- **EXCERPTED RECORDS**

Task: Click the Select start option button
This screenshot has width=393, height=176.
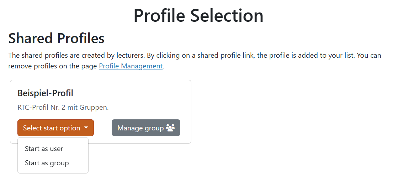Action: [52, 128]
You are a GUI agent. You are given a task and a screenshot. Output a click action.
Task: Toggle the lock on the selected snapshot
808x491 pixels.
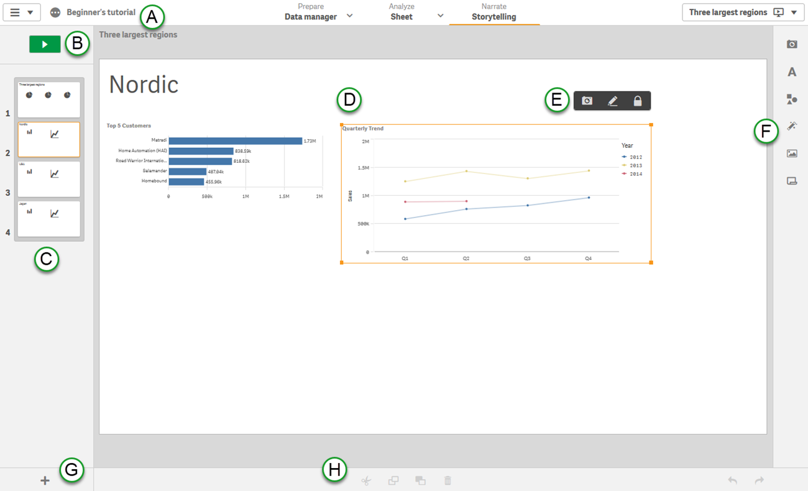(x=637, y=101)
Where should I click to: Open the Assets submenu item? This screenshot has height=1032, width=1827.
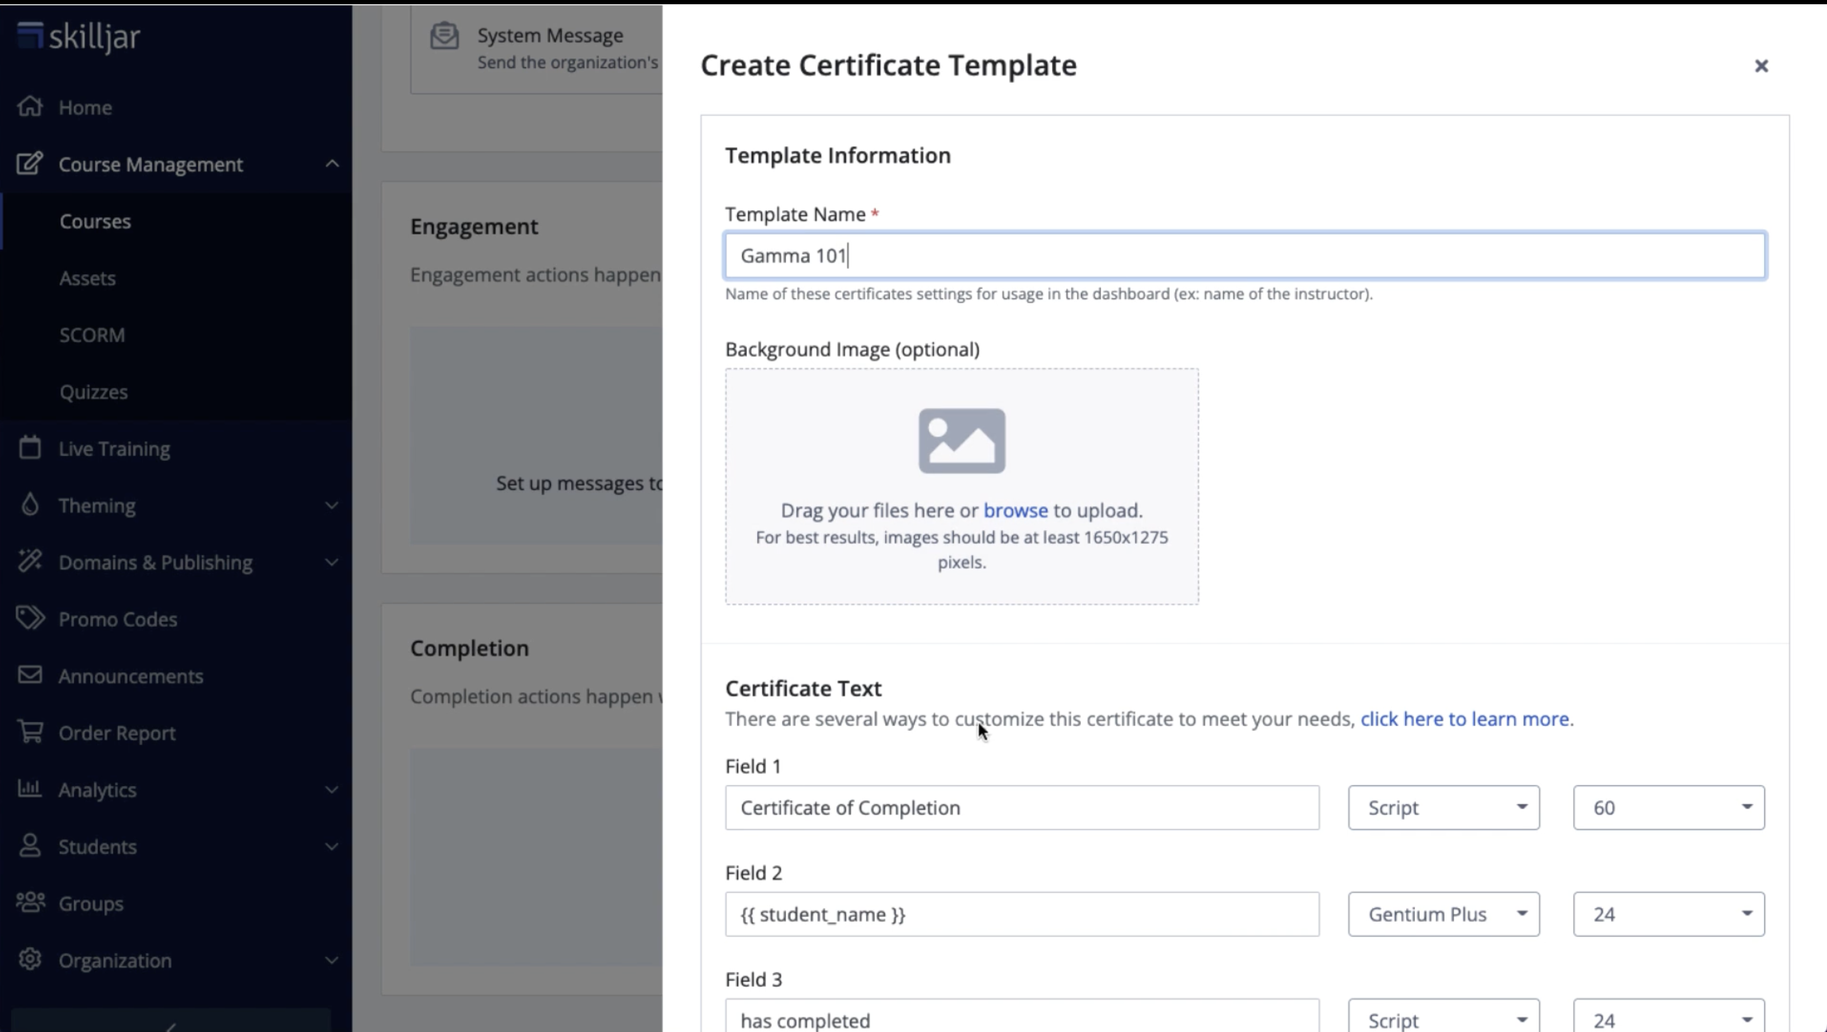click(87, 278)
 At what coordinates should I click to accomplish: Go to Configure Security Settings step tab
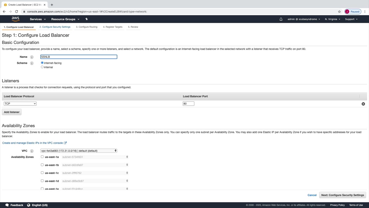coord(55,27)
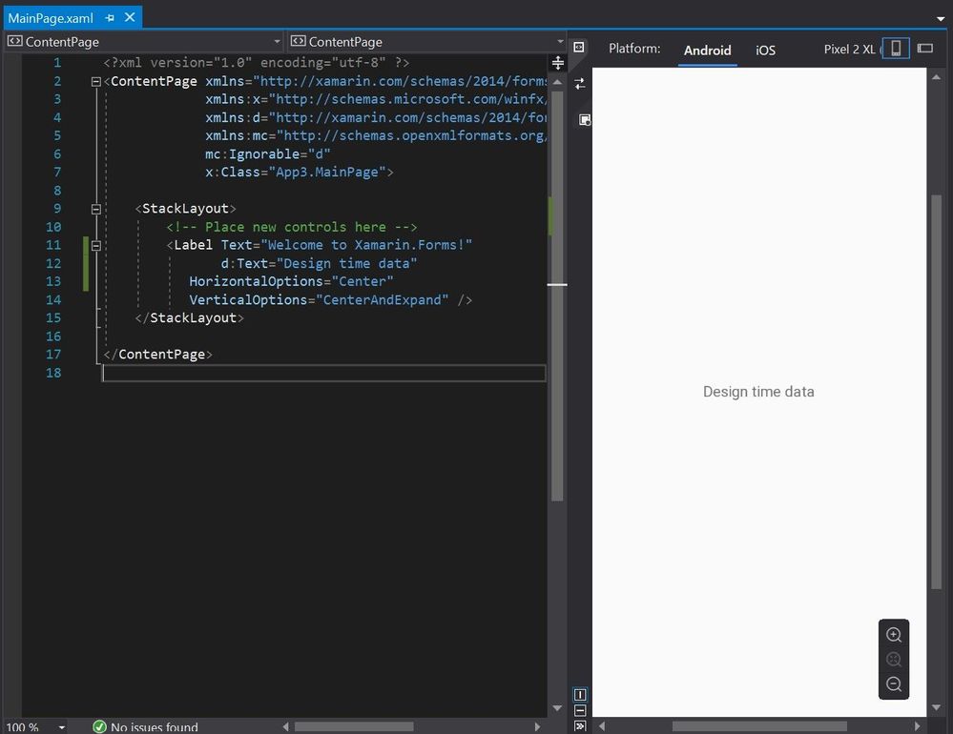The width and height of the screenshot is (953, 734).
Task: Zoom in on the previewer
Action: pyautogui.click(x=894, y=636)
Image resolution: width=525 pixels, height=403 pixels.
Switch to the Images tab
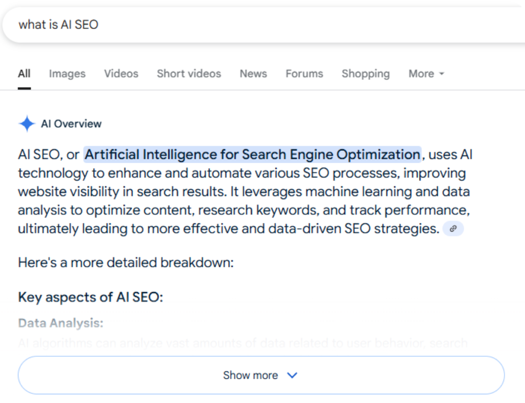pos(67,74)
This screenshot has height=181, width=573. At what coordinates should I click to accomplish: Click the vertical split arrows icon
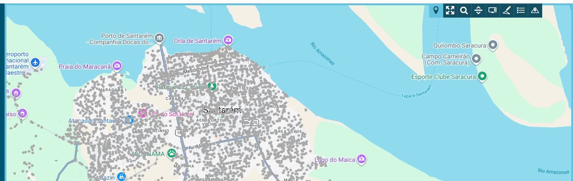click(x=478, y=11)
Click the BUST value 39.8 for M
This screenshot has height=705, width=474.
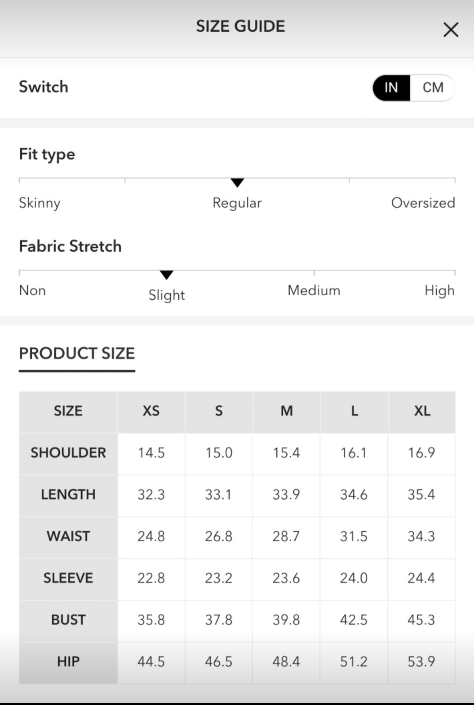(287, 620)
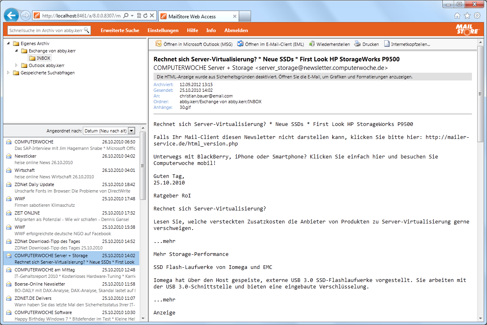This screenshot has width=487, height=325.
Task: Click the Wiederherstellen restore icon
Action: (x=312, y=44)
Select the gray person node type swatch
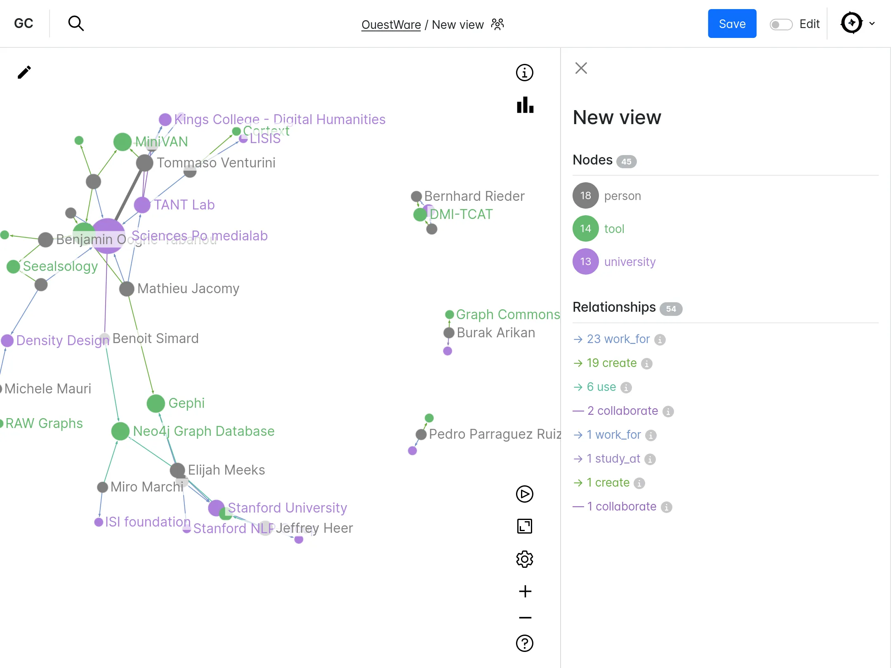 [x=585, y=195]
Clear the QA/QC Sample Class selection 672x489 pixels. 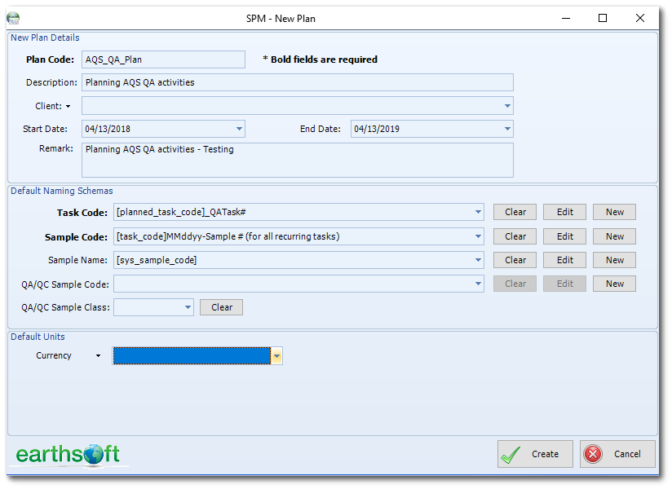(221, 307)
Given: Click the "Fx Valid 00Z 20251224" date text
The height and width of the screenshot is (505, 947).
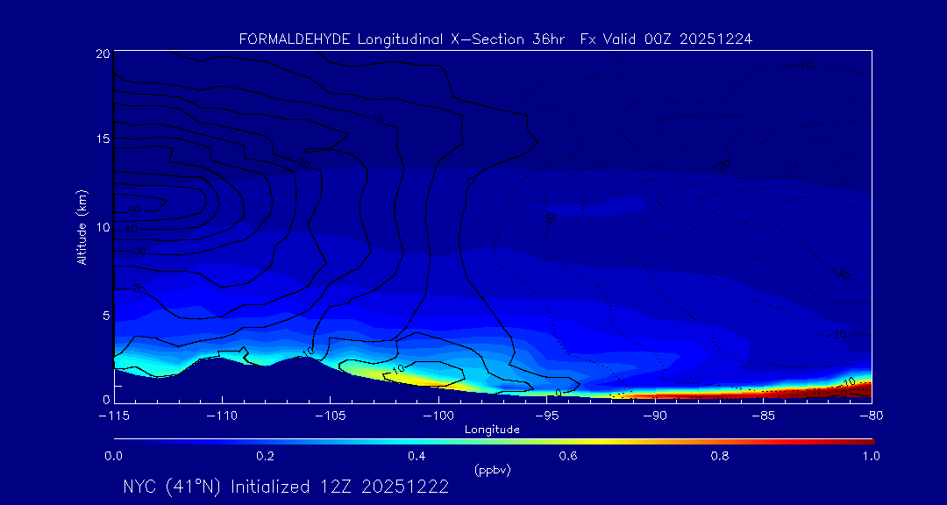Looking at the screenshot, I should (666, 39).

- **WHAT TO DO**
Reproduce everything from the beginning of the records down to the line containing "(x=637, y=101)", with both ends included. Leave the pictures out.

- **ANSWER IN FULL**
Task: Click the Select start option button
This screenshot has width=393, height=176.
Action: [52, 128]
You are a GUI agent. You are given a task and a screenshot. Output a click action.
Task: Toggle the lock on the selected snapshot
808x491 pixels.
(x=637, y=101)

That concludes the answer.